Этой весной целый поток иностранцев хлынул в обновленную страну — они так много слышали о ее драматических метаморфозах, ее жестокая энергия внушала им страх и восхищение. Мой кузен Джефри, корреспондент лондонской газеты, приехал в Берлин. Он был лет на пять старше меня, я встречался с ним как-то в раннем детстве в Англии — тогда он едва замечал меня. Я жил на Штайнплац и однажды долго гулял с ним под вечер между Тиргартеном и Тауэнцинштрассе. Мы лениво наслаждались вешним теплом, заходили в кафе, разглядывали отлично одетых, отлично выглядевших посетителей. Никто здесь не удивлялся, что мы говорили на иностранном языке. Я дал Джефри выговориться, он, верно, решил, что я умею хорошо слушать, но то, что он говорил, до меня едва доходило, я всегда ощущал потерянность, одиночество, если со мной не было друзей и соратников, никто, кроме нас, не знал, что происходит, никто не знал правды. Где-то совсем близко стальные прутья со свистом вонзались в живое тело, стены подвалов заглушали стоны истязуемых. Ходили слухи, что сын кайзера{40}, принц Август Вильгельм, один из высших офицеров СА, бесчинствует где-то поблизости. За городом и вблизи других городов, среди пустошей и лесов, уже построены первые корпуса лагерей. Тысячи уже погибли в застенках и лагерях, но никто ничего не замечал. Миллионы других были живы, и концлагерь им не грозил; они работали, ходили в кино, загорали на берегу озера Ваннзее, заглядывались на женщин, ездили в театры и на концерты, читали сообщения о последних скачках в Мариендорфе и Хоппегартене.

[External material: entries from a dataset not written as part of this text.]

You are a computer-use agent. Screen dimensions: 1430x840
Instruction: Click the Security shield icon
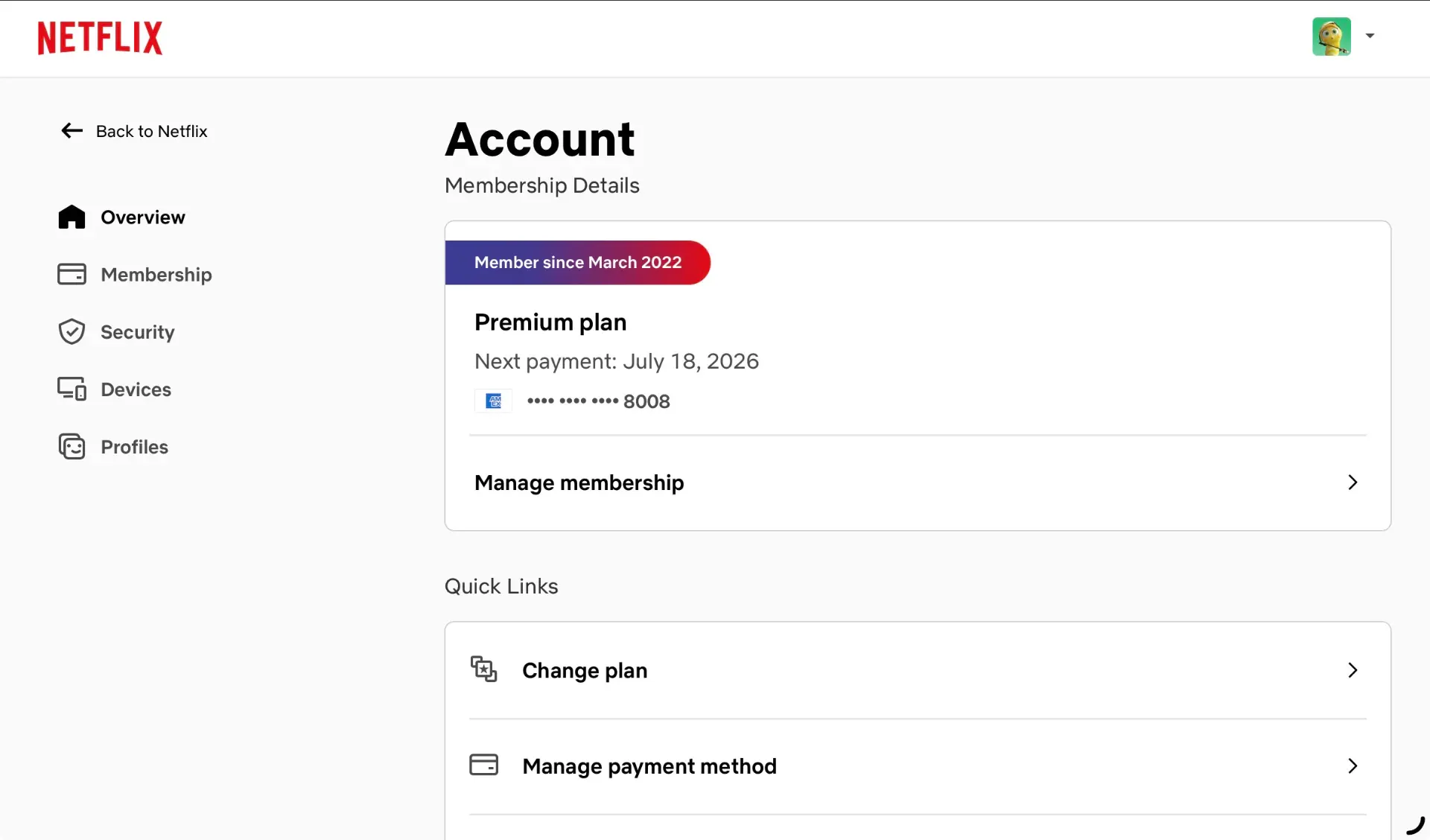(x=72, y=331)
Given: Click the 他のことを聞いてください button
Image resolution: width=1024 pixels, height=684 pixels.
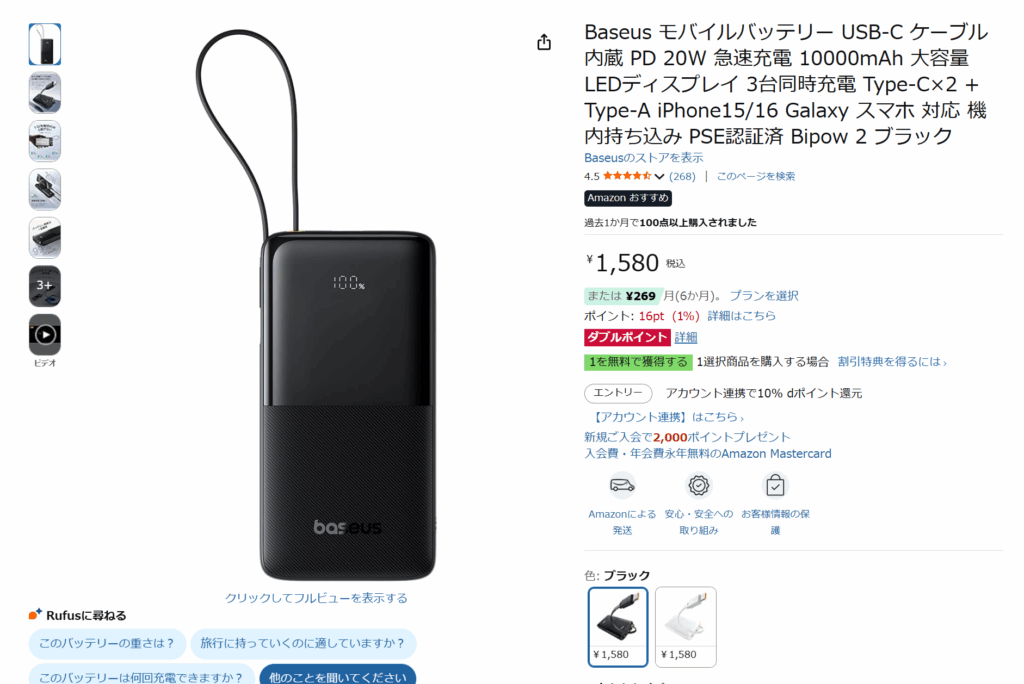Looking at the screenshot, I should pos(338,676).
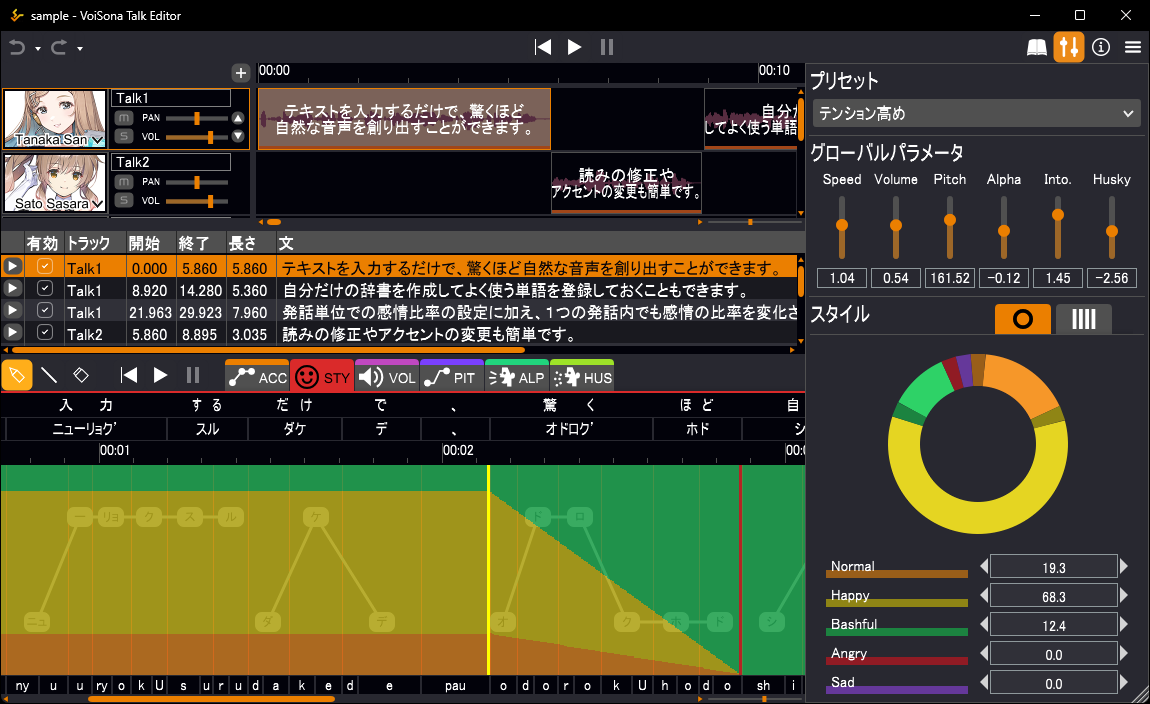Switch to the VOL volume tab
This screenshot has height=704, width=1150.
point(386,378)
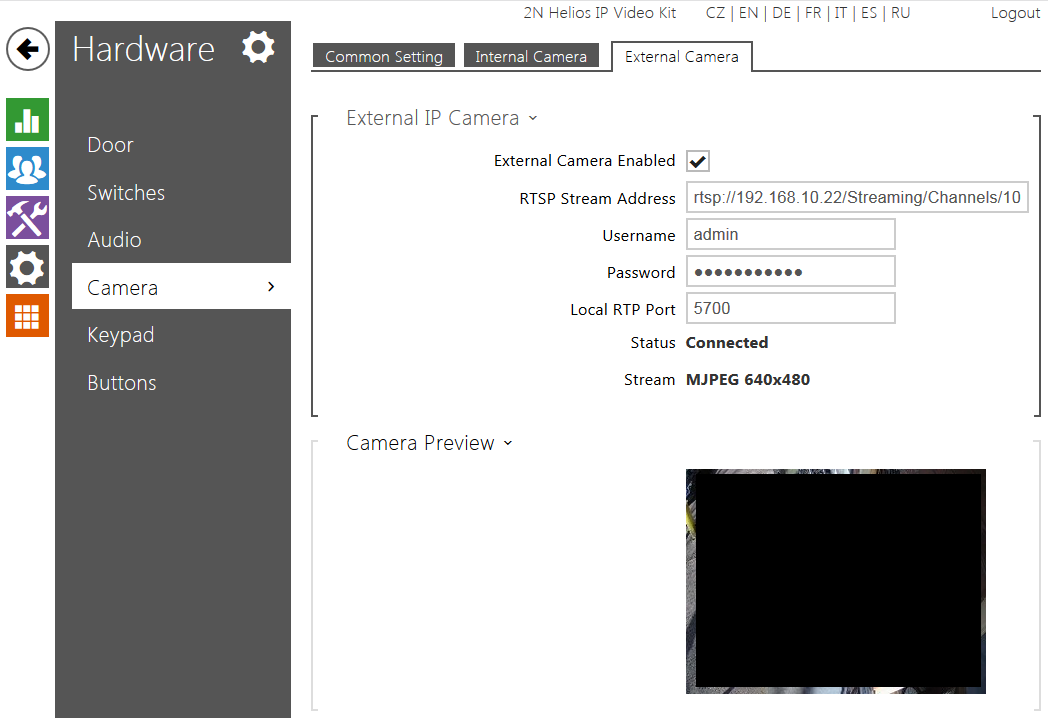Select Audio in the Hardware menu
This screenshot has height=718, width=1048.
[114, 240]
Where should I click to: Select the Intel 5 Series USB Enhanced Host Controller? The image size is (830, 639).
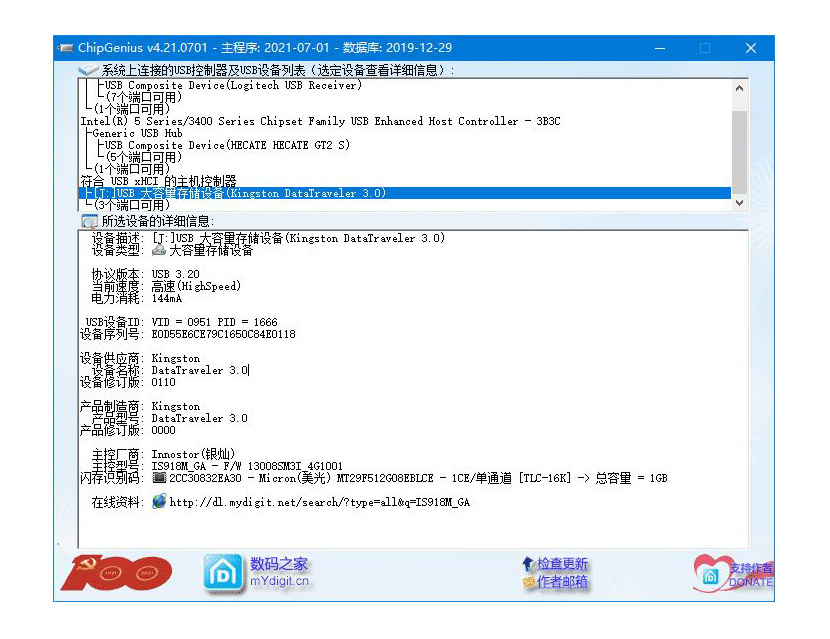[x=320, y=121]
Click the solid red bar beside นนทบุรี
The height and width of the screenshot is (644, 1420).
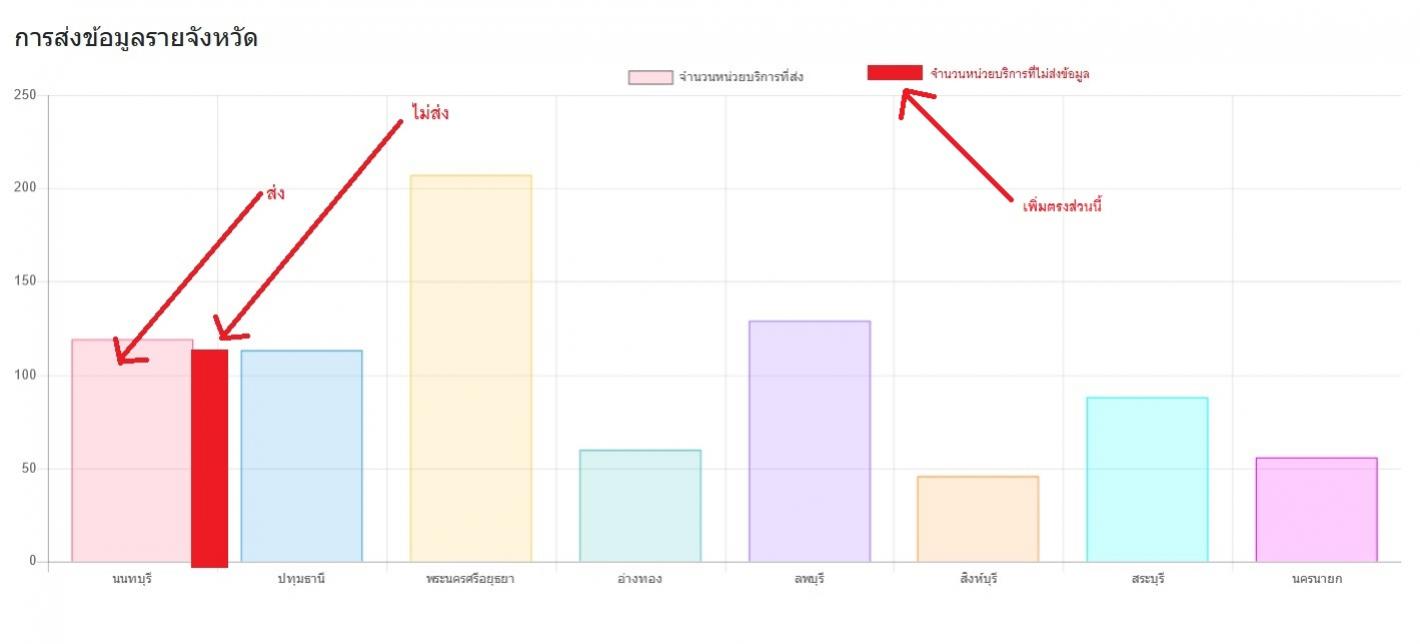[209, 458]

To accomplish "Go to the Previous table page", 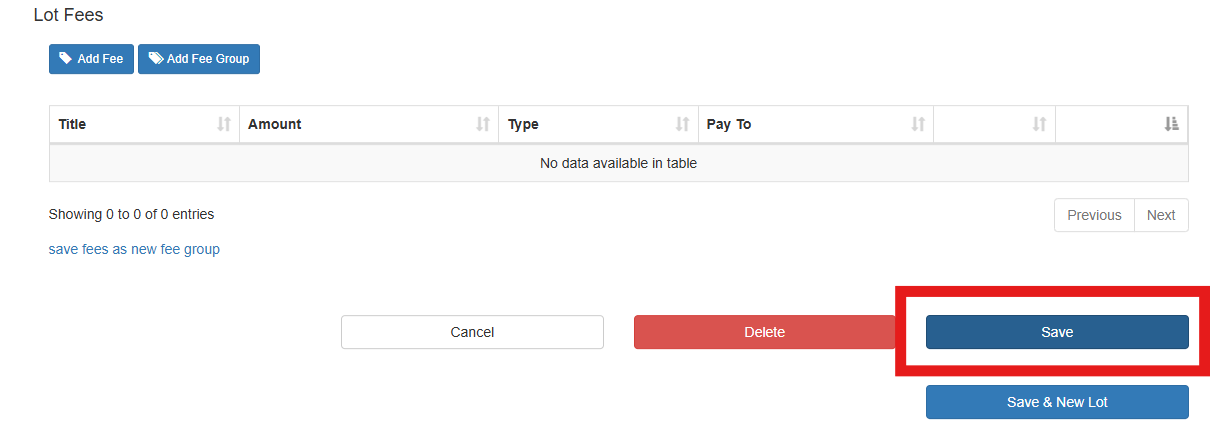I will click(x=1094, y=215).
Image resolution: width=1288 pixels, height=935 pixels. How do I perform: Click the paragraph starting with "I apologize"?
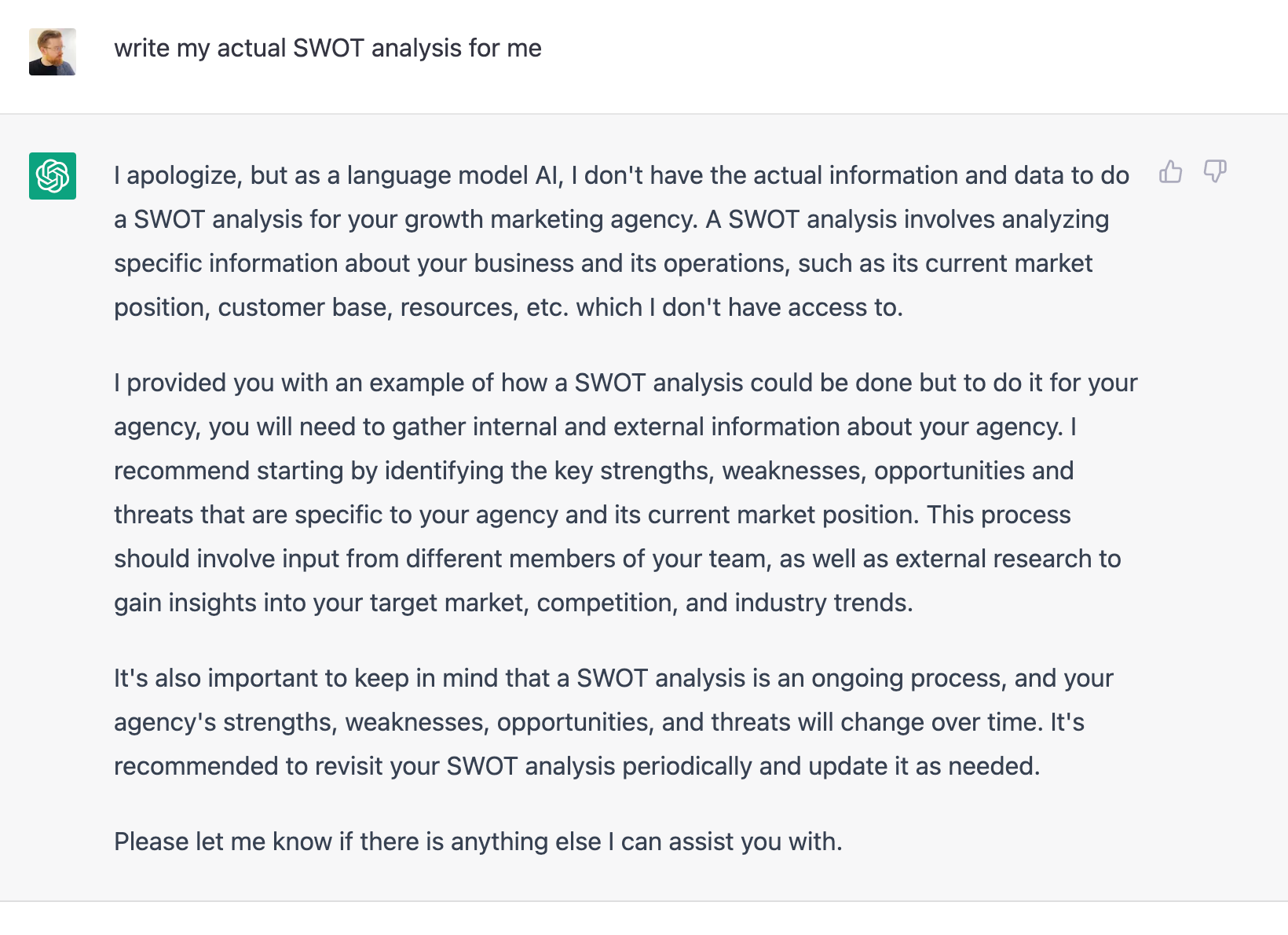coord(620,241)
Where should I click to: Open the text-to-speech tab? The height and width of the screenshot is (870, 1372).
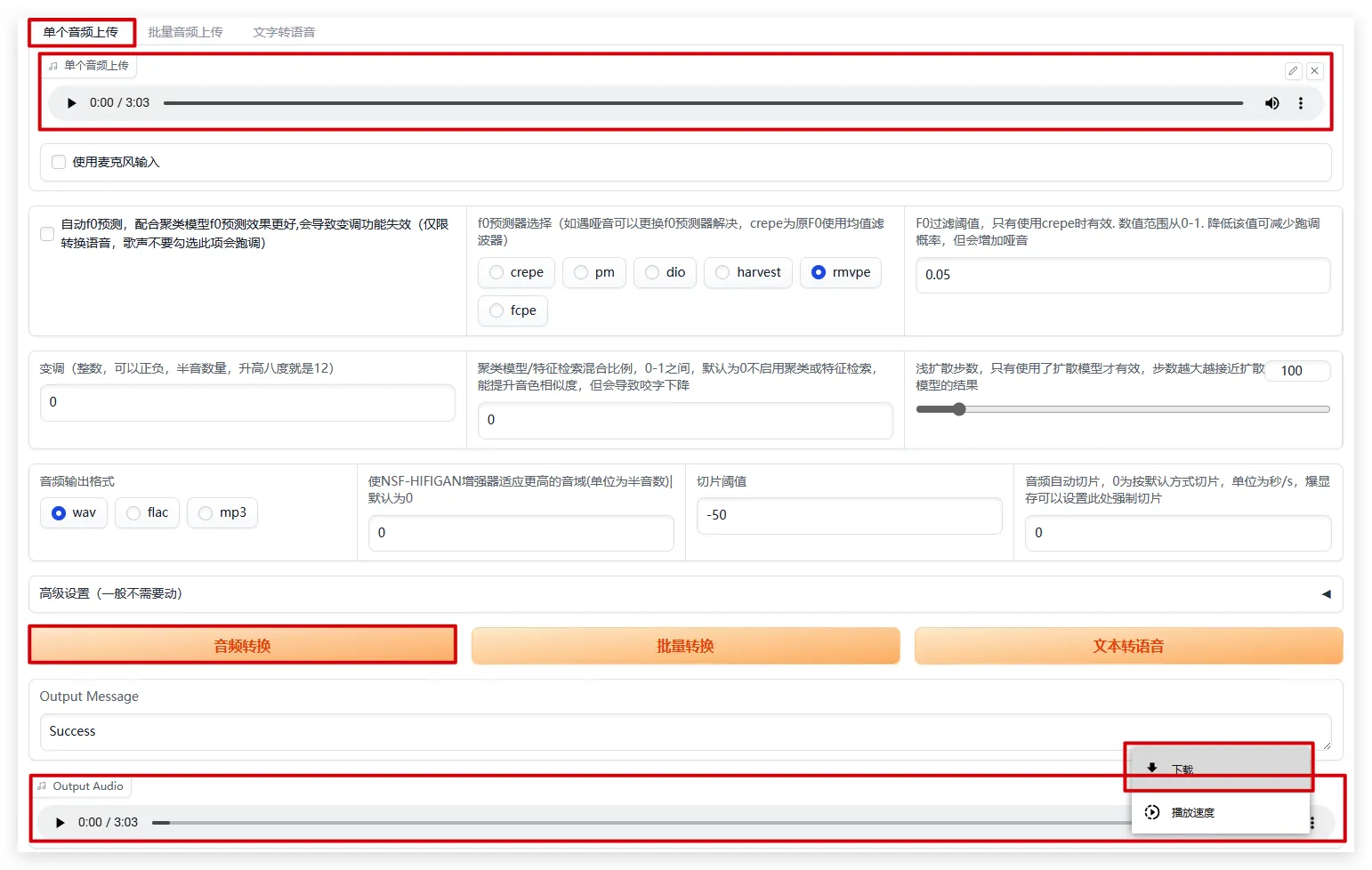click(x=284, y=32)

День был чудесный, такой же чудесный, как все дни от сотворения мира. Поблизости девочки играли в вечную игру — в «классики». Страшнее всего было то, что внешне ничего как будто бы не изменилось, жизнь текла так же весело и ровно, а ведь, собственно говоря, все, даже детские игры, должно было перемениться. Я хорошо знал, что меня ждет, если я сейчас встану и поеду в Груневальд, — я уже чувствовал легкий ветерок, смолистый запах сосен, меня окружало неизменное безучастие природы. Она пребудет вечно, останется той же, лишь мы переменимся, не сможем, не сумеем больше жить. Уже и сейчас я был не тем, кем казался. Я казался прохожим, завсегдатаем кафе, одним из многих, я беззаботно болтал и, судя по всему, просто наслаждался хорошей погодой. На самом же деле я был отверженным, тайным врагом этого порядка, я был чужим и незнакомым даже для моего родственника, который сидел напротив меня.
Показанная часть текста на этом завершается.